- [EXCERPT TO READ]:
* * * * * * * * *

Animals kill their young if they know they won’t be able to feed them or if the little one won’t survive. I like to think we are a bit above the animals tho,so…?
[quote]pushharder wrote:
[quote]Varqanir wrote:
[quote]SexMachine wrote:
Well, I’m not sure about the historicity of the bible but I have commented previously about the similar themes and stories of different people’s founding myths. This is perennialists see much significance in. The deluge story for example appears in Sumerian and even Chinese mythology in very similar form.
[/quote]
Speaking of the deluge, as an Australian Christian, just how do you think all of the postdiluvian marsupials managed to find their way back home from Ararat?[/quote]
I’m not an Australian Christian but can I answer that?[/quote]
Sure, if you like.
[quote]Varqanir wrote:
[quote]SexMachine wrote:
[quote]Varqanir wrote:
[quote]SexMachine wrote:
Well, I’m not sure about the historicity of the bible but I have commented previously about the similar themes and stories of different people’s founding myths. This is perennialists see much significance in. The deluge story for example appears in Sumerian and even Chinese mythology in very similar form.

* * * * * * * * *

- [WHAT TO DO]:
a: Please condense the paragraph of the forum thread that begins "Animals kill their young" into a single shorter sentence that keeps its main points.
b: Write a continuation of the forum thread, starting right after its last line.

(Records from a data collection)
* * * * * * * * *

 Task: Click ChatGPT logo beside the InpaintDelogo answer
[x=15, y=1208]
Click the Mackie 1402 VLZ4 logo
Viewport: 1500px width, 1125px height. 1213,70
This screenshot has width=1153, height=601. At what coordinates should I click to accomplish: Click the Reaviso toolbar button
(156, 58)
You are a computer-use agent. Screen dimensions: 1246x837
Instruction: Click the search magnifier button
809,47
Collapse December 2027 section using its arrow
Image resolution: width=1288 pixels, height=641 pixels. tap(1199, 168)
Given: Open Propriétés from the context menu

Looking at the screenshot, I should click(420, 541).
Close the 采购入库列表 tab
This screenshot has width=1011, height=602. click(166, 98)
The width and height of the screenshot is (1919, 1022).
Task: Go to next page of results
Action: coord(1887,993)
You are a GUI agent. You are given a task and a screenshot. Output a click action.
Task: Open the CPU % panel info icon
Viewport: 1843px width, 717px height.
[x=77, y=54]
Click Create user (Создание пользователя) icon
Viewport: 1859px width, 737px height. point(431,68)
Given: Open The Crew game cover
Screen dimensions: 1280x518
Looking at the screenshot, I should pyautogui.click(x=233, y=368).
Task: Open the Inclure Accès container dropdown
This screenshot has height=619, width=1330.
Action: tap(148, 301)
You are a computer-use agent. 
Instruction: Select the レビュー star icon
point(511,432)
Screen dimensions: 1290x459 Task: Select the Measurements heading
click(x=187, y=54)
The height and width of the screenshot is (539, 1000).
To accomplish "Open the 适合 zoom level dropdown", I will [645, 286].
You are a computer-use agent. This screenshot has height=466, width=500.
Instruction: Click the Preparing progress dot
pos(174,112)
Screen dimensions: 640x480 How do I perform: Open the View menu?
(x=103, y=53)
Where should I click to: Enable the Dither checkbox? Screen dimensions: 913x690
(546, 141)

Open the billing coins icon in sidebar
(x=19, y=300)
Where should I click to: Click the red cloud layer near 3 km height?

* * * * * * * * *

- [RESPONSES BY TASK]:
a: Animals kill their young when they know they can't feed them or the young won't survive, but the writer likes to think people are a bit above animals.

b:
[/quote]
Speaking of the deluge, as an Australian Christian, just how do you think all of the postdiluvian marsupials managed to find their way back home from Ararat?[/quote]
Dunno. Homing signal like pigeons and salmon?[/quote]
Oh dear. And here I was expecting a reasonable response such as “the deluge was a local event, not a global one, so there were no marsupials aboard the ark”.
Ah well. [/quote]
I’m not convinced there was an ark filled with animal pairs. I don’t know for certain but I would imagine that particular bible narrative may not be an exact, historical description of what occurred.